L'archéologue préhistorien Roland Tremblay et le biologiste du parc de la Yamaska, Alain Mochon, ont présenté l'artefact.

Découverte préhistorique au parc de la Yamaska

Isabel Authier
Isabel Authier
La Voix de l'Est
Une simple promenade sur les rives du réservoir Choinière a mené Suzie Laliberté à une découverte exceptionnelle, l'été dernier au parc de la Yamaska. En baissant les yeux, la dame a aperçu, à travers les roches, le fragment d'une pointe de projectile datant de 5000 à 6000 ans. Cette trouvaille exceptionnelle vient confirmer une présence amérindienne ancienne sur les berges de la Yamaska Nord, selon l'archéologue préhistorien Roland Tremblay.

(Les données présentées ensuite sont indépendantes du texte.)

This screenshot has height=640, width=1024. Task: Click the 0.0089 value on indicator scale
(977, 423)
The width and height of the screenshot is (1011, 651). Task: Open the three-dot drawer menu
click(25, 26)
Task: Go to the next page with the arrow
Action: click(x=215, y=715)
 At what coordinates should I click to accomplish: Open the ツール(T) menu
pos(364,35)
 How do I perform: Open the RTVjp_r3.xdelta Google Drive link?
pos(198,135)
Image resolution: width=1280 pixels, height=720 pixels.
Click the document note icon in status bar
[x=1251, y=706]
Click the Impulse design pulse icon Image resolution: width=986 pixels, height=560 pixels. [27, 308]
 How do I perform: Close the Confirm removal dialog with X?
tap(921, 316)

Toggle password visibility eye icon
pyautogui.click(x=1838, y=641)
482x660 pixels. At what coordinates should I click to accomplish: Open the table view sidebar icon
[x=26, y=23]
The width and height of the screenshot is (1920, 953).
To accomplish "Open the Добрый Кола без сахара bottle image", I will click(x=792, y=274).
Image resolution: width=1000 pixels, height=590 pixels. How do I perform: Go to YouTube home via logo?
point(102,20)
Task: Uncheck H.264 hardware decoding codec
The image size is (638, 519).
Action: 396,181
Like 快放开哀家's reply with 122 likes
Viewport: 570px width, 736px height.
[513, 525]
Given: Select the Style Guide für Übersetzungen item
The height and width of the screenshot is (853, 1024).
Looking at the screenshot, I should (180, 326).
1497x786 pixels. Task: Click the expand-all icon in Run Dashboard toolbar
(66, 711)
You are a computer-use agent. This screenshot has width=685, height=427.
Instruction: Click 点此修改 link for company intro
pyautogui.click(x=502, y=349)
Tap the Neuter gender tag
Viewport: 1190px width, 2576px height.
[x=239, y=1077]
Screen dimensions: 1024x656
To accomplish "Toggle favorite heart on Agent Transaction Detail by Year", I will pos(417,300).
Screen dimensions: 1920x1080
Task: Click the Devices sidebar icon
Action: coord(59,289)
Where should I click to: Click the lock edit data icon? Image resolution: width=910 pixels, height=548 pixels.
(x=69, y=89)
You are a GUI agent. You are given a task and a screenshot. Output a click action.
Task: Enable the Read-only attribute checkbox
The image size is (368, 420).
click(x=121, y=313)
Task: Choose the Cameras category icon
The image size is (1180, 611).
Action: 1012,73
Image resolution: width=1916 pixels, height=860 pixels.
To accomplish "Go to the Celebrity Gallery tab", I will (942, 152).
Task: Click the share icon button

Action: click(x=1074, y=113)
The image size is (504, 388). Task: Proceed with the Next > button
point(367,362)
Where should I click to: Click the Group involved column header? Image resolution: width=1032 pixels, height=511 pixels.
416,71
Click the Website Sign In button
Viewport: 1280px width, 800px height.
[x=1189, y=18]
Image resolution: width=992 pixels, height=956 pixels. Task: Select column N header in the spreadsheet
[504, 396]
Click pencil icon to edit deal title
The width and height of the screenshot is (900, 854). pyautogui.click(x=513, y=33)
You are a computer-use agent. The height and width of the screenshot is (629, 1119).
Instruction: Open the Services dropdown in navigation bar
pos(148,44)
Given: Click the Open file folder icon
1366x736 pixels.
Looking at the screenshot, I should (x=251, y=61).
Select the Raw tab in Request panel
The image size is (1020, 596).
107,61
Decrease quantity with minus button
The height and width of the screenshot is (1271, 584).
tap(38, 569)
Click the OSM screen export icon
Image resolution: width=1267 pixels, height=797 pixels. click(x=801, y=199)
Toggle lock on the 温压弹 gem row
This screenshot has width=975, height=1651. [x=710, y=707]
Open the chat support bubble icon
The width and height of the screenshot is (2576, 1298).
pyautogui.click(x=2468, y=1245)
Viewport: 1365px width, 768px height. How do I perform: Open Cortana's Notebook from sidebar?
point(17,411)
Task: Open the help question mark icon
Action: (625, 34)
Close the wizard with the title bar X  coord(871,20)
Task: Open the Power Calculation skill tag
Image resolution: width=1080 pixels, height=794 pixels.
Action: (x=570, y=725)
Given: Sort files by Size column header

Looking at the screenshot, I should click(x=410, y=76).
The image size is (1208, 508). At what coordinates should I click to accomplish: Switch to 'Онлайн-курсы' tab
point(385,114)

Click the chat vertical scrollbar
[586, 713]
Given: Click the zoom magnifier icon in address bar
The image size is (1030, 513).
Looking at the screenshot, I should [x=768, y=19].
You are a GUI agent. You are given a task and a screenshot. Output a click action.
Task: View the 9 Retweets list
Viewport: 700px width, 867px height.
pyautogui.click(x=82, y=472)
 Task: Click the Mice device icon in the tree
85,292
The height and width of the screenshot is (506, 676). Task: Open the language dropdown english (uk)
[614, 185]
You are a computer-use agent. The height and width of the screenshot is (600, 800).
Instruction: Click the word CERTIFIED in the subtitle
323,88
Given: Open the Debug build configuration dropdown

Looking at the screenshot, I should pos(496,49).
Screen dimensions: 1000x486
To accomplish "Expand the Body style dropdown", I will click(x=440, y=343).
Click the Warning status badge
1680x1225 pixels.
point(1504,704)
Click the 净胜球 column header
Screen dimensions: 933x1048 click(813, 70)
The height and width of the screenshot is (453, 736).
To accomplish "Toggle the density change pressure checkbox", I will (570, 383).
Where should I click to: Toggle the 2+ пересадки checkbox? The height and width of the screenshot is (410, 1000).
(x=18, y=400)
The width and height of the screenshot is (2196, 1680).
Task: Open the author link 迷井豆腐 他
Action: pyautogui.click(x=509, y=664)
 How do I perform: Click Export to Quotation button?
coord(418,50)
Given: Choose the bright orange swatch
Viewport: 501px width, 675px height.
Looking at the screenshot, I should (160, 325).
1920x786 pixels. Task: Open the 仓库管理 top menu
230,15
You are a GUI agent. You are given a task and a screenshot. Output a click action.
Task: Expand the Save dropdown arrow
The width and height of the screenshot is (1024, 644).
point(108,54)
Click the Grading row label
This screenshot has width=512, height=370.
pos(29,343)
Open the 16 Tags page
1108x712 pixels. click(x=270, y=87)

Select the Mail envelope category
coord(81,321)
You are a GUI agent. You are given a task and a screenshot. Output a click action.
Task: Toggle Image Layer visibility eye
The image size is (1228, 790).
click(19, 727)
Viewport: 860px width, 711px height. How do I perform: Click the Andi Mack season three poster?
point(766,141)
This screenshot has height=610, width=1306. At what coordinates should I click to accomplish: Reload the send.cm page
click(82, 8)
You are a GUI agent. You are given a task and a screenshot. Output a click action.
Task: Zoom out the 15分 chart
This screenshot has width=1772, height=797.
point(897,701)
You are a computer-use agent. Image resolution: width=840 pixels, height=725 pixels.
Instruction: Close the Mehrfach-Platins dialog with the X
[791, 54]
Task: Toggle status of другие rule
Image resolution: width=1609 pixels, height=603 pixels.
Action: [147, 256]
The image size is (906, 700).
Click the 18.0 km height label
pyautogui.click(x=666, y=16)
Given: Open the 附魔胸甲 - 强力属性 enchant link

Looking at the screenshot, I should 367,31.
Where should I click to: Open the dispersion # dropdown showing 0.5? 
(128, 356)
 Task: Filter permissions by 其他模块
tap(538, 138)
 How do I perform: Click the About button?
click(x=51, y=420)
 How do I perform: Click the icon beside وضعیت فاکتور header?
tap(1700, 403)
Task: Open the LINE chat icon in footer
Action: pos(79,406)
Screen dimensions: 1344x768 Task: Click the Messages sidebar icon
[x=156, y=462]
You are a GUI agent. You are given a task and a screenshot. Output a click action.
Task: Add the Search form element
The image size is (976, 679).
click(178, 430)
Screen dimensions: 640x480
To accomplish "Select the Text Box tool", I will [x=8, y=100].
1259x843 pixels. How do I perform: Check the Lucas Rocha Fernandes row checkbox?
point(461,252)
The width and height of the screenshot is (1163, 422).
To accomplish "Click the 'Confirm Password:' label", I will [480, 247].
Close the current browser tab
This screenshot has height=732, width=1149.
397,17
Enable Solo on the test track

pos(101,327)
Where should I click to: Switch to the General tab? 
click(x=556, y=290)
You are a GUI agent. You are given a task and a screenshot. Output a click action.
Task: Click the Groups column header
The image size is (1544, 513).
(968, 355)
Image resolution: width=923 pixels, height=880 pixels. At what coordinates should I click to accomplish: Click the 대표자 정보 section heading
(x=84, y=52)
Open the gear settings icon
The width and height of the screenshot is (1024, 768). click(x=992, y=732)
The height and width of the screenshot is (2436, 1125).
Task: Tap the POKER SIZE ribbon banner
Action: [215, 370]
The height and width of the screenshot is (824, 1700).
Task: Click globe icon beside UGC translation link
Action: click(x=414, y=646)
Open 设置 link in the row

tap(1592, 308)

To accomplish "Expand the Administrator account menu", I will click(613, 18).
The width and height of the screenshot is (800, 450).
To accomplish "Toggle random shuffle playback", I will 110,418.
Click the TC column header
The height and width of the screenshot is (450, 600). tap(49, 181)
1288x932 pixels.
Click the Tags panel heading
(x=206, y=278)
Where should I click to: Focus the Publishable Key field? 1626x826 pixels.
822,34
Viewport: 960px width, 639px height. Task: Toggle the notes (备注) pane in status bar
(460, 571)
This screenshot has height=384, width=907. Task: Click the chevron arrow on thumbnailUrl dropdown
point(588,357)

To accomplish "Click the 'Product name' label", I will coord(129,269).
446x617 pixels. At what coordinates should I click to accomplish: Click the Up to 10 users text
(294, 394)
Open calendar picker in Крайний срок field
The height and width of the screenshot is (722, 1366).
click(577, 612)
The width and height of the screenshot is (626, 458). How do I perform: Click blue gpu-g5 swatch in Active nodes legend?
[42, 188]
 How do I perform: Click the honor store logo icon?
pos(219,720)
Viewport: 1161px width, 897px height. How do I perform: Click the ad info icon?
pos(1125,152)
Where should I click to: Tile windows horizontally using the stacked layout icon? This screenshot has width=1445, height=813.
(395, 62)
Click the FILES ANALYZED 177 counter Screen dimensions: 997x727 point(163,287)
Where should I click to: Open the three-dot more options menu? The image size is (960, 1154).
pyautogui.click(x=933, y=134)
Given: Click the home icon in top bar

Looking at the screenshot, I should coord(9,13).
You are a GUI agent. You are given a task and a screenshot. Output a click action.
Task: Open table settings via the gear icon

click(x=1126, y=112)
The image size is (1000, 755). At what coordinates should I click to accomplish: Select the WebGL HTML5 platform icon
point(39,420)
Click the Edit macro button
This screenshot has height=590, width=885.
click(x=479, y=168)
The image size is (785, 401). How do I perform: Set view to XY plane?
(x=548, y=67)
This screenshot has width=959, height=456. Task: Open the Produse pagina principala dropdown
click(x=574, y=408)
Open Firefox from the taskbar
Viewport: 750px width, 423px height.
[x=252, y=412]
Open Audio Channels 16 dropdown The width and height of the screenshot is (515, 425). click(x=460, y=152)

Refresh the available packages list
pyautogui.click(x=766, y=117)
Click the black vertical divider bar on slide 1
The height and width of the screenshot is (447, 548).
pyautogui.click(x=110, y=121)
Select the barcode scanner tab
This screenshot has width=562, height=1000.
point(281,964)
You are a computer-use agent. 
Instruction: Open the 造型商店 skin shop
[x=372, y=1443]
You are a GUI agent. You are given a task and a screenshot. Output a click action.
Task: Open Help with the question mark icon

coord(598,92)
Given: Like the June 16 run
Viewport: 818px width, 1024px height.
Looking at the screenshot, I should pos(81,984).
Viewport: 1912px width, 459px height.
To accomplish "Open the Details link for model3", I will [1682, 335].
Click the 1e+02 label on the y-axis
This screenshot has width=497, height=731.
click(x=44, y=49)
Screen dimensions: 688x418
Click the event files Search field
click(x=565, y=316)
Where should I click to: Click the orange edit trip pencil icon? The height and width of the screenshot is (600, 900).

L'artefact, qui fait 7 cm de longueur, est en pierre de schiste gris noir poli. Pointu, il possède un pédoncule portant des encoches latérales. Bien qu'il semble complet au premier coup d'oeil, il n'est en fait qu'une partie d'une lance de javelot ou de sagaie qui servait à chasser l'orignal, l'ours noir ou le cerf de Virginie. La cassure est droite et bien visible.
Hier, en point de presse, il a été possible de voir ce que devait être la pointe dans sa forme originale, c'est-à-dire longue d'environ 8 cm et deux fois large comme le morceau découvert.
D'après Roland Tremblay, il s'agit là d'une pièce typique de la période archéologique de l'archaïque laurentien, de la phase Vergennes. «À cette époque, les populations fabriquaient ce genre d'outils avec de la pierre polie. C'était des gens nomades qui se déplaçaient en forêt et qui vivaient de la chasse, de la pêche et de la cueillette. On est certains que la pièce date de cette époque. Elle a probablement été échappée dans ce secteur.»
L'archéologue réfute la possibilité qu'on soit en présence d'un objet plus récent, mais fabriqué selon des méthodes anciennes artisanales. «Les indices ne trompent pas. Il y a une patine ancienne même sur la brisure. De plus, on ne trouve aucune trace d'usinage moderne», dit-il.
Cette découverte vient donc révéler que les rives forestières de la Yamaska Nord ont accueilli de façon sporadique des Amérindiens, bien longtemps avant l'arrivée des Européens. À ce jour, aucune autre pièce de l'époque archaïque n'avait été trouvée dans l'est de la Montérégie.
Le caractère imprévu et l'endroit de la trouvaille - une berge exondée du réservoir Choinière, à l'embouchure de la Yamaska - ne permettent pas, cependant, d'en savoir plus sur cette occupation humaine.